Sarah Morris (born 1967) is a British-American artist.
Since the mid-1990s, Morris has been internationally recognized for her complex abstractions and films, which play with architecture and the psychology of urban environments. Morris views her paintings as parallel to her films - both trace urban, social and bureaucratic topologies. In both these media, she explores the psychology of the contemporary city and its architecturally encoded politics. Morris assesses what today’s urban structures, bureaucracies, cities and nations might conceal and surveys how a particular moment can be inscribed and embedded into its visual surfaces. Often, these non-narrative fictional analyses result in studies of conspiratorial power, structures of control, and the mapping of global socio-political networks.

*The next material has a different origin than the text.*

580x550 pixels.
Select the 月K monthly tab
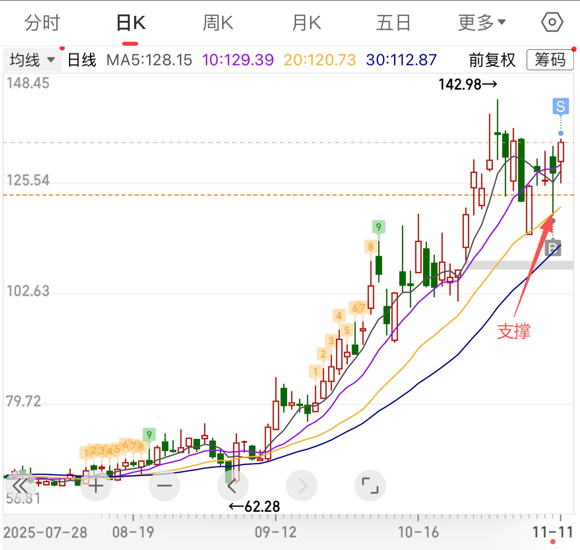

She has participated in many important exhibitions including 4th Site Santa Fe Biennial (2001), 25th São Paolo Biennial (2002) and ‘Days Like These’, Tate Triennial (2003). Her solo exhibitions include Nationalgalerie im Hamburger Bahnhof, Berlin (2001), Kunstforeningen, Copenhagen (2004), Moderna Museet, Stockholm (2005), Palais de Tokyo, Paris (2005), Kestner Gesellschaft, Hannover (2005) and Museum Boijmans van Beuningen, Rotterdam (2006), Fondation Beyeler (2008), Lenbachaus, Munich (2008), MAMbo, Bologna (2009), and MMK, Frankfurt (2009).